What is expected:
Across the entries below, tally every line that holds the string "Armidale" and reply with the number only.

Data supplied:
******************************
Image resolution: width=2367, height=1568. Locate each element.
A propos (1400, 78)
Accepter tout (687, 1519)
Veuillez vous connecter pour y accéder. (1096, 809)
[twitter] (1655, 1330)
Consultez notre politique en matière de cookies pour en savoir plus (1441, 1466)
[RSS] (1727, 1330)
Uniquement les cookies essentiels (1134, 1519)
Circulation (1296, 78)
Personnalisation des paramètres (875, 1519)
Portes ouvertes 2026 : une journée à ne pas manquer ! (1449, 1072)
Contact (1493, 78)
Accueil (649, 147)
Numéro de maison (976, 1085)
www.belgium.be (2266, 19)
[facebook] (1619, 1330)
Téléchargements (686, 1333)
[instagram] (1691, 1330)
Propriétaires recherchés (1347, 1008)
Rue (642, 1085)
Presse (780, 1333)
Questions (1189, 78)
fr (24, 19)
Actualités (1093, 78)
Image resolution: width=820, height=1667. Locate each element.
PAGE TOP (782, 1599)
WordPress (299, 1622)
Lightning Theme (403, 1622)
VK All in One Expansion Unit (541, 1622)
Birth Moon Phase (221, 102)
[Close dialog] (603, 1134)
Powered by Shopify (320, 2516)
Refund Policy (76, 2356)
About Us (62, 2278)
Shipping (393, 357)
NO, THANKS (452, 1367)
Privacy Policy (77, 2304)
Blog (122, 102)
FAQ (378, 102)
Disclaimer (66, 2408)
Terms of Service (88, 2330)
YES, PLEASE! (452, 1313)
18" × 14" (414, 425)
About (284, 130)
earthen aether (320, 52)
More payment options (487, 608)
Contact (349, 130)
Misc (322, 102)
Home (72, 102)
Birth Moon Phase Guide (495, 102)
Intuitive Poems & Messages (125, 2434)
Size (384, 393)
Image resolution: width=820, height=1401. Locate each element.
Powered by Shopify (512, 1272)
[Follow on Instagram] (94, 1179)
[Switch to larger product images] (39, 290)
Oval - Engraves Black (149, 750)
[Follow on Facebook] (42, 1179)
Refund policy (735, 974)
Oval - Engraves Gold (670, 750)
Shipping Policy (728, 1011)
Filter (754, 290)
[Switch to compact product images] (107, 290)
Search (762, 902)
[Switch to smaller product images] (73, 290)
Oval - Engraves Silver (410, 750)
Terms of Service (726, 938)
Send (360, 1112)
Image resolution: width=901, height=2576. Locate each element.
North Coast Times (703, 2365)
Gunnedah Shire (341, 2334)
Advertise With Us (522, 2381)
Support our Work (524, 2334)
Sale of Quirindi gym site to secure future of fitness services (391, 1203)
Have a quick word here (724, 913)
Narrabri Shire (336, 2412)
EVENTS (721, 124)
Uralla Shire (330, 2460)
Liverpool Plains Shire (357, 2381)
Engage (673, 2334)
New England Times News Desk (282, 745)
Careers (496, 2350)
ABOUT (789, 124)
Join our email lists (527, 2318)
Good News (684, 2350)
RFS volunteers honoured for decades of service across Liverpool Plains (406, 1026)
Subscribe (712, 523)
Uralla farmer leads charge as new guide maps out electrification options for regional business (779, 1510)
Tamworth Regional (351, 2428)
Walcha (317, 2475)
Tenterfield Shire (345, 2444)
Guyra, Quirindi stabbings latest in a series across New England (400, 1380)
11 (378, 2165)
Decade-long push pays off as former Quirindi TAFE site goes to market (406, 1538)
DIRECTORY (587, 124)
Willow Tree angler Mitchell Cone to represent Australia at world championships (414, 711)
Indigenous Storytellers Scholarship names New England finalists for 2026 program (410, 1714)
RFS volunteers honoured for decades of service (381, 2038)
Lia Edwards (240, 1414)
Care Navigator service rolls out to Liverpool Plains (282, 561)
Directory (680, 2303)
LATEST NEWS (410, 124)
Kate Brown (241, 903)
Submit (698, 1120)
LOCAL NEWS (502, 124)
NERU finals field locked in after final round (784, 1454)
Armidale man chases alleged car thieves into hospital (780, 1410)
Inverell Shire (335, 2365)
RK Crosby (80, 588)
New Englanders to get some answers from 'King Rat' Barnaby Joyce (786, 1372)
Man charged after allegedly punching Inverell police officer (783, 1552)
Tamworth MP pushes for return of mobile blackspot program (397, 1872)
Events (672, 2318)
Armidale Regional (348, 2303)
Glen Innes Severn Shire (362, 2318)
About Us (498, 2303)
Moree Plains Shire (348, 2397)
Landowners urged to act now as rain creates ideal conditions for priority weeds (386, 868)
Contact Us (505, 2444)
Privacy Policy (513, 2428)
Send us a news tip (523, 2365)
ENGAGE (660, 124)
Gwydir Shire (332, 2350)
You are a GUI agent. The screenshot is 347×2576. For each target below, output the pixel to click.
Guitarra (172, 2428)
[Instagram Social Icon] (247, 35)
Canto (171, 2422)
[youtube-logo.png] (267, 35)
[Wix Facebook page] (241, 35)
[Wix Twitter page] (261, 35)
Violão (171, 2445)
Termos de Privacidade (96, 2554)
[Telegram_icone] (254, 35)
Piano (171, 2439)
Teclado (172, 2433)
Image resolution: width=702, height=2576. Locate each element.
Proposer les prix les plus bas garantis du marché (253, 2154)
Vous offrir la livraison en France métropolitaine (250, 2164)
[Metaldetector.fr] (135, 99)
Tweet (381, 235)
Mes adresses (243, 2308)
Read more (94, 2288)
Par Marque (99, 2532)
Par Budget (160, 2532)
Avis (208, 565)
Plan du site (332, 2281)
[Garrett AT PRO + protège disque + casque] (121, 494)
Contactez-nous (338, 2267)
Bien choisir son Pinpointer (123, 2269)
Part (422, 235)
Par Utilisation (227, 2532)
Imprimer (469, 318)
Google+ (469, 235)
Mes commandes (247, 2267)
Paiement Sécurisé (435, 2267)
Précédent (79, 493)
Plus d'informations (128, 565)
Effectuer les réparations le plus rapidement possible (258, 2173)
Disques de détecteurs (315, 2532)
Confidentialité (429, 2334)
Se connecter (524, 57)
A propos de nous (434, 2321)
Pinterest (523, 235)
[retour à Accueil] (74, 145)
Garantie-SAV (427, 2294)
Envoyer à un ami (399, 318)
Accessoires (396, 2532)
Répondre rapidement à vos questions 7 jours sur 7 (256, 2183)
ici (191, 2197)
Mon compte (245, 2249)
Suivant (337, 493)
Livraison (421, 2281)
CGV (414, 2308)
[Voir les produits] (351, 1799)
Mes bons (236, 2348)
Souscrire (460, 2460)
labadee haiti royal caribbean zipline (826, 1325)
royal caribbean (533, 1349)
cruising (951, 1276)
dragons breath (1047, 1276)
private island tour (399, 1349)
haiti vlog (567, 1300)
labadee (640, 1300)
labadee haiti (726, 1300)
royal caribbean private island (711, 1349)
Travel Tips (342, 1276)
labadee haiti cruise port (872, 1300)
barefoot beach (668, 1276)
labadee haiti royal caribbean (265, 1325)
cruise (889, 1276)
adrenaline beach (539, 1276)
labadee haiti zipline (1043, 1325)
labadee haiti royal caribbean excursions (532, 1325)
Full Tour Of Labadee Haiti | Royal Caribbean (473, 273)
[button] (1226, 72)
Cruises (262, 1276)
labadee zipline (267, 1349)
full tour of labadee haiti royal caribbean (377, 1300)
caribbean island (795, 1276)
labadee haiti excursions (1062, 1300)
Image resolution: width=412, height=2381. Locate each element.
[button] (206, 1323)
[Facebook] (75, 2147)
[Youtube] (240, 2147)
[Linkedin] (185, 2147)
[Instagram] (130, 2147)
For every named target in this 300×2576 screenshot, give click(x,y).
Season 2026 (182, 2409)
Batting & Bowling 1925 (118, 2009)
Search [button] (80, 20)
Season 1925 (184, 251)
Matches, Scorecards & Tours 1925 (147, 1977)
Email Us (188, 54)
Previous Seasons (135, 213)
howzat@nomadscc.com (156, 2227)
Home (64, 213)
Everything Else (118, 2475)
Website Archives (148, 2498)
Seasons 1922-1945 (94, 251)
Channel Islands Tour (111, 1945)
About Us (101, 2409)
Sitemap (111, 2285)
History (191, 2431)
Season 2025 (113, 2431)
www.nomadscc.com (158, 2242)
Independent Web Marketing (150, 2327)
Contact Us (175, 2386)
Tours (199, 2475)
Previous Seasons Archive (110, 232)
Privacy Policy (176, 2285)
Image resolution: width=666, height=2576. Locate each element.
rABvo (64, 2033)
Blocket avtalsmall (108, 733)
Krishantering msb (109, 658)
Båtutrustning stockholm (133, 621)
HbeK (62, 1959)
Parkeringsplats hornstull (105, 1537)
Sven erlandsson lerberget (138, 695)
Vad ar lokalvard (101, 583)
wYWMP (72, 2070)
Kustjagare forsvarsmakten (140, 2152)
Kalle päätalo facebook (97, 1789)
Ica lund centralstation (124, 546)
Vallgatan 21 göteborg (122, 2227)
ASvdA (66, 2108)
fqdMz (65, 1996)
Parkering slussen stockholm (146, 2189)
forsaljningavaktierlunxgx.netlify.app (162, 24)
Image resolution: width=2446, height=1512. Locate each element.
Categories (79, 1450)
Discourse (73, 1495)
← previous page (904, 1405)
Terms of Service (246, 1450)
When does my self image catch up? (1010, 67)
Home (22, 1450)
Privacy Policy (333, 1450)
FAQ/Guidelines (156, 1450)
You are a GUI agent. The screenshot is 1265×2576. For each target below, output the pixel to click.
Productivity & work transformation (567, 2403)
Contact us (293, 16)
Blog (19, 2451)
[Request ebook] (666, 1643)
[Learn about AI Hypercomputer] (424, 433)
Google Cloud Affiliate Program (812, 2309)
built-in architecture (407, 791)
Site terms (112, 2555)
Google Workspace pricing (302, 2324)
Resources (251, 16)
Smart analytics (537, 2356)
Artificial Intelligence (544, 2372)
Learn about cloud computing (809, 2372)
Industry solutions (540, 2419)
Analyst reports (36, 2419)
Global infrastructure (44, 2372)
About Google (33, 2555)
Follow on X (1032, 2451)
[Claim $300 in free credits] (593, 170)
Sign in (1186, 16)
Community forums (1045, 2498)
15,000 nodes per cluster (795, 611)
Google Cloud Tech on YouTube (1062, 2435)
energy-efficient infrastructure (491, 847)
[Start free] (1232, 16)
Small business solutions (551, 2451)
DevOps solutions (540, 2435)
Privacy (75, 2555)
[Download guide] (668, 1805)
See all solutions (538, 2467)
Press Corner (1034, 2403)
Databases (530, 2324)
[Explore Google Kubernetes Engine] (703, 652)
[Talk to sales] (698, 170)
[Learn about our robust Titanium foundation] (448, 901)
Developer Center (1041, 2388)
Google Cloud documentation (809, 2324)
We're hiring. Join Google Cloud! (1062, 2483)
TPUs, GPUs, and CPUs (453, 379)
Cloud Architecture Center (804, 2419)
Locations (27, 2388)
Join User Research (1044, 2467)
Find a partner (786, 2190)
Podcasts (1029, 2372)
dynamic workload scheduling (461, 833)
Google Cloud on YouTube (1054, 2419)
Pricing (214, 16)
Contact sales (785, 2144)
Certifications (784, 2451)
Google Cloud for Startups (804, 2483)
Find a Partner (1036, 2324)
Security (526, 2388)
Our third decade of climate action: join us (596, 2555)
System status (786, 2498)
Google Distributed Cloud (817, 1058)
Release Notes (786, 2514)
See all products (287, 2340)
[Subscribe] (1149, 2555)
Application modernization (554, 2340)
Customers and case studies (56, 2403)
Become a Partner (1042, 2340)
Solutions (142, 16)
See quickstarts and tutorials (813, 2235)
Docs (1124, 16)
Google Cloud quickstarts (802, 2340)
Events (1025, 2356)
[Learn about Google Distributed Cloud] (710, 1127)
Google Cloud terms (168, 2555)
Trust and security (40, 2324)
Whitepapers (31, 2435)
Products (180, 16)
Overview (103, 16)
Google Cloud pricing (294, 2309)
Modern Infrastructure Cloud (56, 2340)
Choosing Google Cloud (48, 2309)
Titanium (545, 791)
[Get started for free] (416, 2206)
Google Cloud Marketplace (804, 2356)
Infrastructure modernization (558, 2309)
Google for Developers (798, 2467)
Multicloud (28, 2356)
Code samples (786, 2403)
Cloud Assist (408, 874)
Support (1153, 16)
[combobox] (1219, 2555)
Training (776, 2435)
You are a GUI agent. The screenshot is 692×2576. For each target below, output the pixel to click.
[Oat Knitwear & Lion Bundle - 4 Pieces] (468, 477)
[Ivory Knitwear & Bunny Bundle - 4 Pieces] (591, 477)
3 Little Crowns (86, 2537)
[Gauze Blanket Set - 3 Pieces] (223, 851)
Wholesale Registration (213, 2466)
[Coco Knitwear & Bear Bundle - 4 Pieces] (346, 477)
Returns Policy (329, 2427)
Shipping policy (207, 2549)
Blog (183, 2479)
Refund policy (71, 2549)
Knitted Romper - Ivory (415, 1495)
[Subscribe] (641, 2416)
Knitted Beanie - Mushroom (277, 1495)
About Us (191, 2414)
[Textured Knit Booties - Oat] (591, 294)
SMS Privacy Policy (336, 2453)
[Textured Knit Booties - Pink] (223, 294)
******************************
Reply to the task:
2